Role of Family: Prophylaxis a right, a duty, a choice?
– Megan Adediran, Nigeria
Having positive role models is an important part of an individual’s personal development and there was no shortage of role models presenting at the WFH Congress. Those that attended the Melbourne Congress in 2014 may remember the passionate speech Megan Adediran gave at the Opening Ceremony. Megan told of her personal fight to gain access to treatment for her two young sons born with severe haemophilia, involving personally writing to over 60 Federations asking for assistance. She subsequently became the founder of the Haemophilia Federation of Nigeria and has worked tirelessly to promote access to care ever since. This speech had a profound impact on me and it was therefore with great excitement that I looked forward to her presentation on prophylaxis. Again she didn’t disappoint, despite a technical issue resulting in her slides not loading. Undeterred, she proceeded to tell another heart wrenching story of a young girl, with no consistent access to factor, facing amputation of her lower limb to manage a pseudotumour. Megan advocated for the family, managed to secure regular access to factor and a promise of a period of conservative treatment. The end result was that the young girl has now returned to school and is participating in normal childhood activities!!
Plenary – Empowerment through self-care
– Patrick Lynch, USA
Patrick Lynch is another young man who ticks all the role model boxes especially for those young men growing up with a bleeding disorder. In his presentation he started by outlining his struggle in accepting his brother’s death as a result of an intracranial bleed whilst at University. Why had his brother, who had the same condition, was brought up in the same environment with the same education made the decision to stop his prophylaxis/self care regime – an act that Patrick would never have considered? Patrick has subsequently gone on to redefine self care from complying with your treatment regime to giving back to and empowering the community. Based upon the TV series, The Office, he has filmed a mini-series Stop The Bleeding which uses humour in an attempt to engage young people at risk.
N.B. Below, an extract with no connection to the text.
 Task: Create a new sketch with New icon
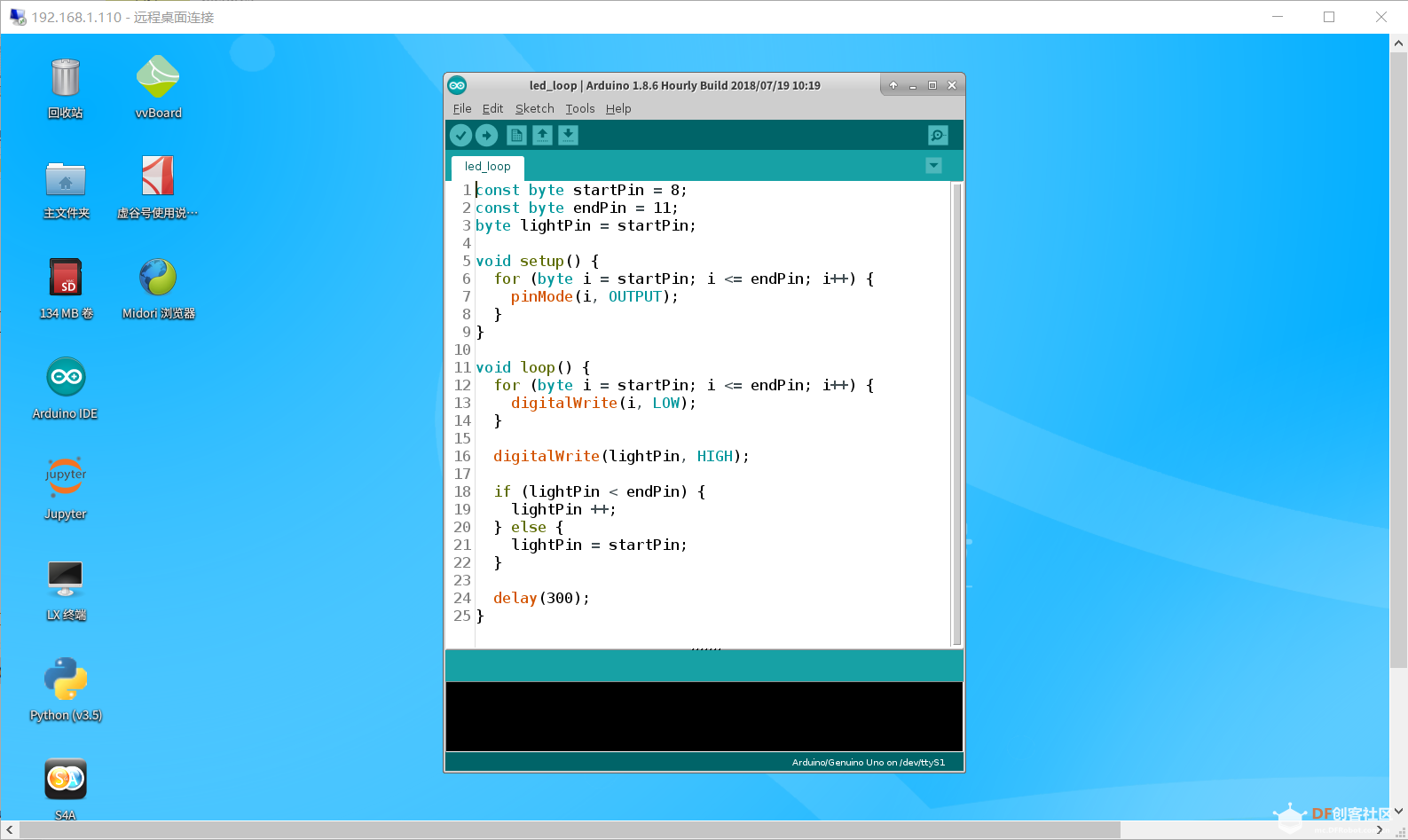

In addition to the fantastic educational sessions, there was also a full social program providing opportunities to catch up with friends from around the world, make new ones and develop new professional links. Since returning, I have already received emails from physiotherapists in the Netherlands and the USA providing further information on innovative treatment approaches. Overall, the World Congress was an amazing five days from which I benefitted so much both educationally and personally. I would like to thank HFA for their financial assistance in enabling me to attend the Congress and look forward to getting back into the hospital and playing my small part in improving the lives of those in Australia living with bleeding disorders.
Alison was funded by HFA to represent the Australian and New Zealand Physiotherapy Haemophilia Group at the WFH 2016 World Congress.